In a statement to address a high profile bullying incident involving a 14-year-old girl, Ross Preece said Ashburton College did not condone bullying, but equally did not have a bullying culture.
From a roll of 1200 students, there were 11 names and a very small percentage of students causing serious concern.
Mr Preece said the college had “a moral imperative” to guide all students through what, for some, could be turbulent years.
“We will succeed in developing the behaviours of some of our ‘challenges’. If we ‘get rid’ of them, their behaviour will certainly become worse.”
Mr Preece said excluding a child at 13 or 14, when you were the only secondary school in Ashburton, was a last resort because the students were unlikely to gain enrolment elsewhere, and without qualifications, were destined “to move down the wrong path”.
Ashburton College follows a well-defined process to address inappropriate behaviour, which sometimes escalates from incidents outside of school.
For serious and repeat incidents, students are suspended, as seen with the latest bullying incident, where two students have been handed temporary suspensions.
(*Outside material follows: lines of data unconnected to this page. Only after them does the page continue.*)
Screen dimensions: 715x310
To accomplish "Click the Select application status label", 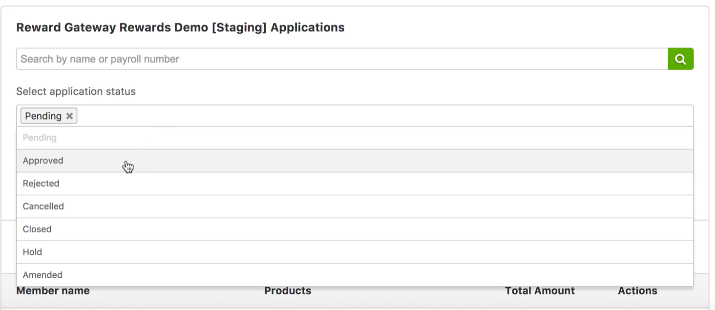I will [x=76, y=91].
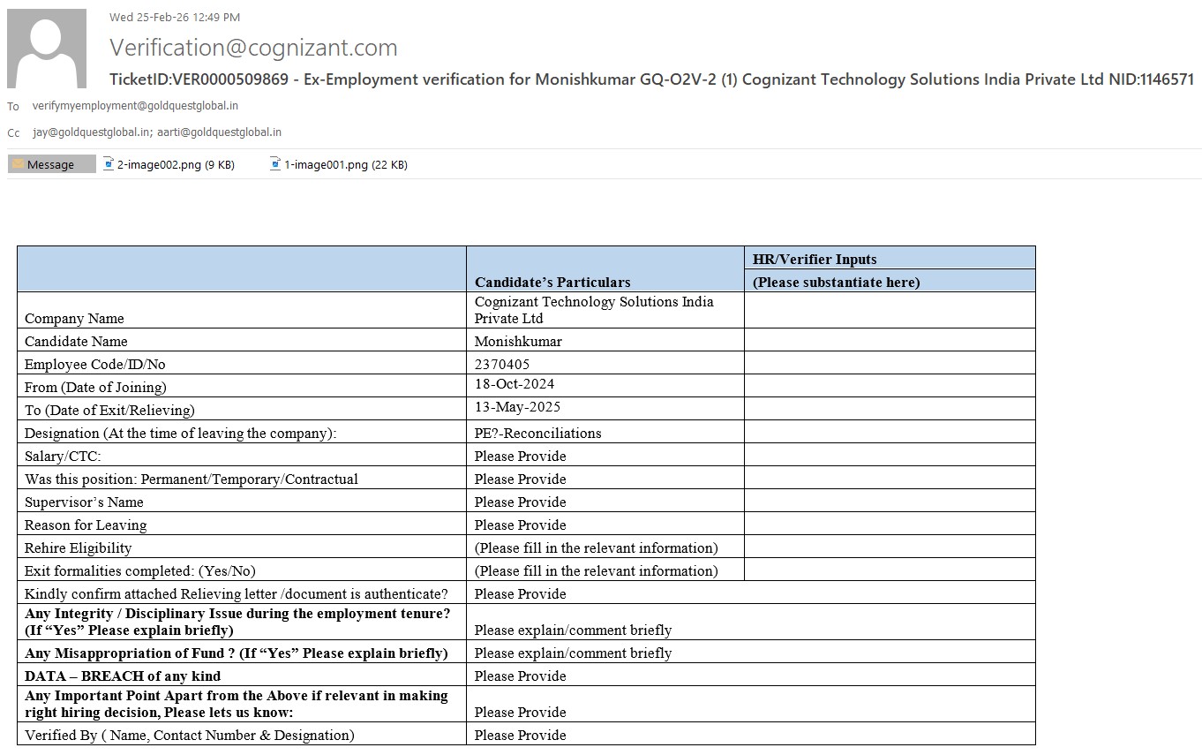Click the file icon of 1-image001.png
Viewport: 1202px width, 755px height.
[x=275, y=164]
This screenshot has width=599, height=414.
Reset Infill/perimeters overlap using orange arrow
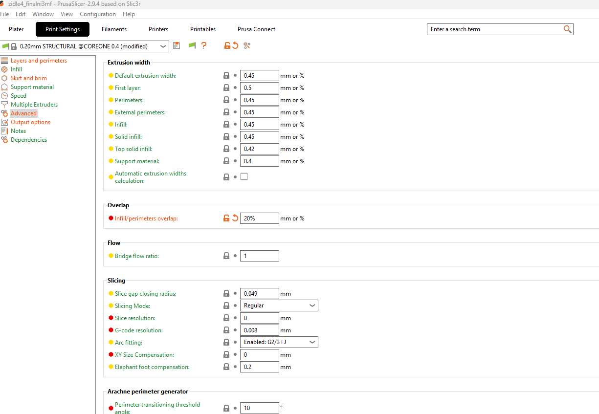[x=235, y=218]
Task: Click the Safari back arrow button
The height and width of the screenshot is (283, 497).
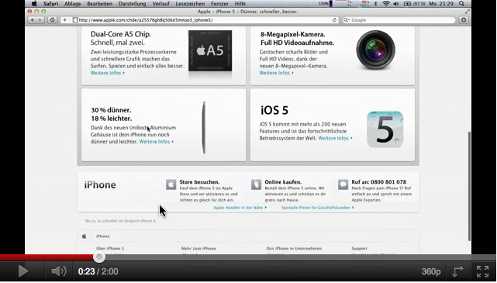Action: (32, 20)
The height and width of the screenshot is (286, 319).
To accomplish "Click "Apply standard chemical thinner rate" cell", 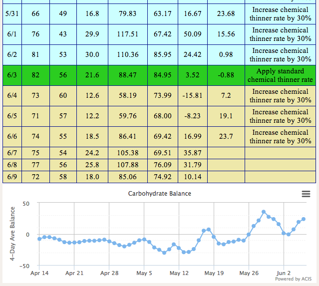I will point(280,75).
Suspended students are then required to attend a disciplinary hearing where the facts of the incident are considered before a committee decision is made.
“Schools cannot instantly exclude a child – this is a board responsibility.
“We are required to try all avenues to keep young people engaged in education,” said Ross Preece.
Mr Preece said the public often made a snap judgement, based on brief news footage, social media comments and gossip.
Ashburton College remained the logical choice for the district’s teenagers and would continue to guide them through the secondary school system, which was challenging and remained a formidable hurdle for some.